Exercise requirements — Only the text carries over: repeat the records exactly and drop the images.

(Stored data)
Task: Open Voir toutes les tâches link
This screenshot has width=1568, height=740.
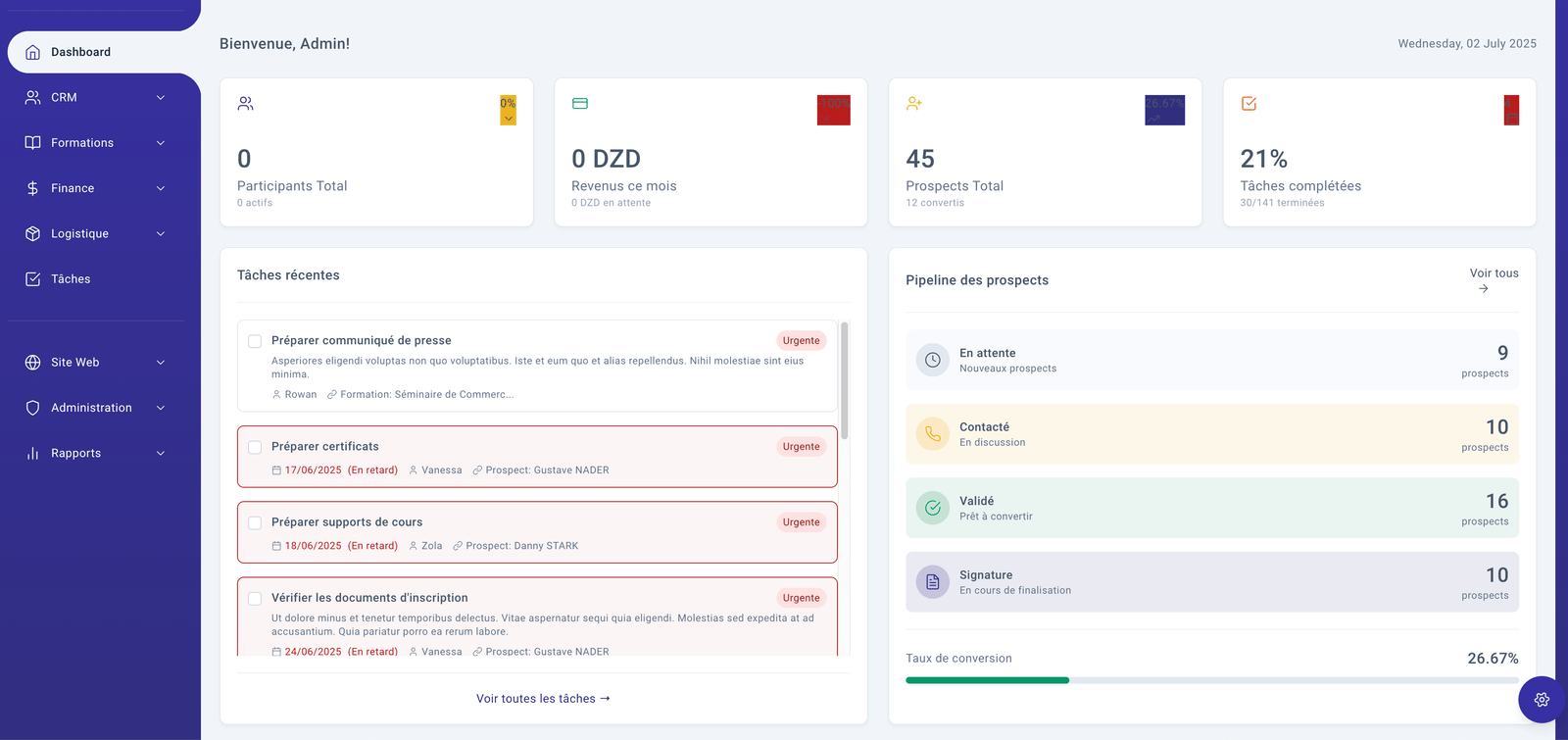Action: coord(543,699)
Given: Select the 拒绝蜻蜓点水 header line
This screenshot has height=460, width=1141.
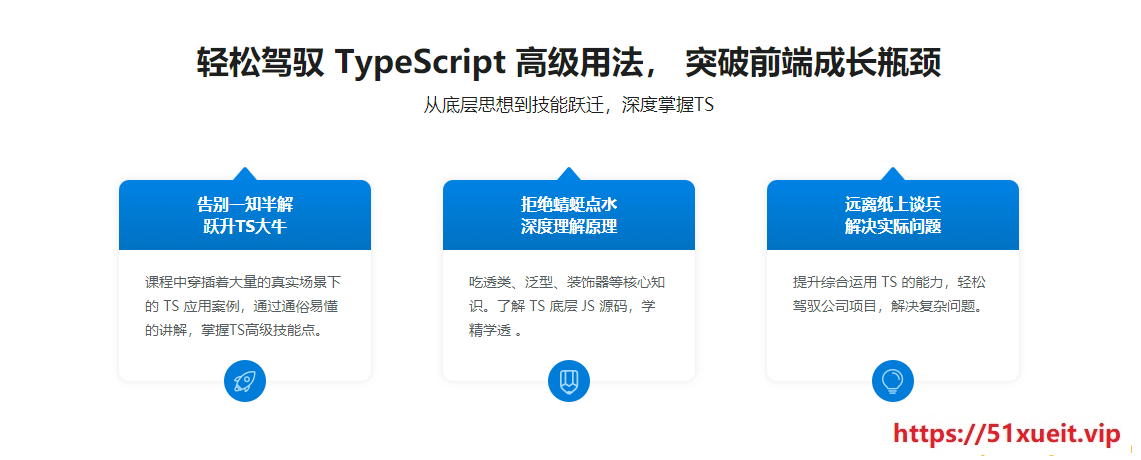Looking at the screenshot, I should click(x=569, y=204).
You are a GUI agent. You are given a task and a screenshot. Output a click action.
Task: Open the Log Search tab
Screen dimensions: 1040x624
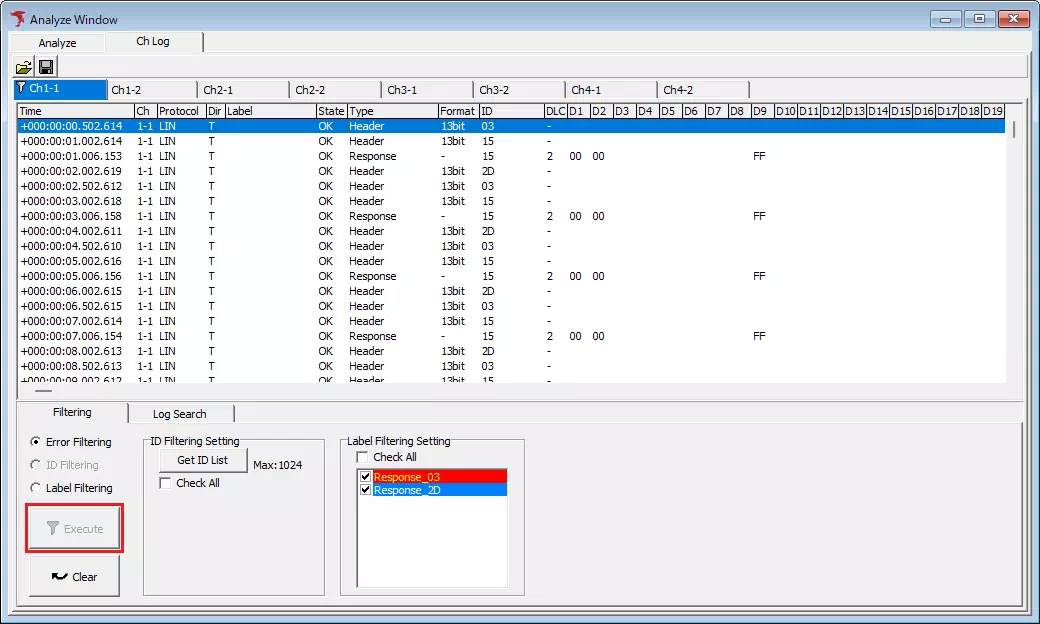181,413
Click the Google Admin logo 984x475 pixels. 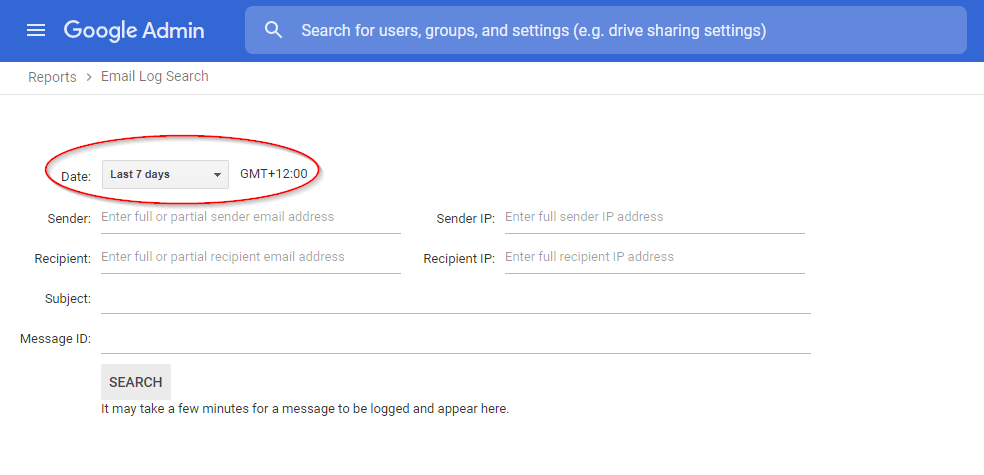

Written reply —
Task: Open Voir toutes les tâches link
This screenshot has width=1568, height=740.
Action: coord(543,699)
Given: Select the 拒绝蜻蜓点水 header line
This screenshot has height=460, width=1141.
Looking at the screenshot, I should click(x=569, y=204).
You are a GUI agent. You are given a task and a screenshot. Output a click action.
Task: Open the Log Search tab
Screen dimensions: 1040x624
181,413
Click the Google Admin logo 984x475 pixels. 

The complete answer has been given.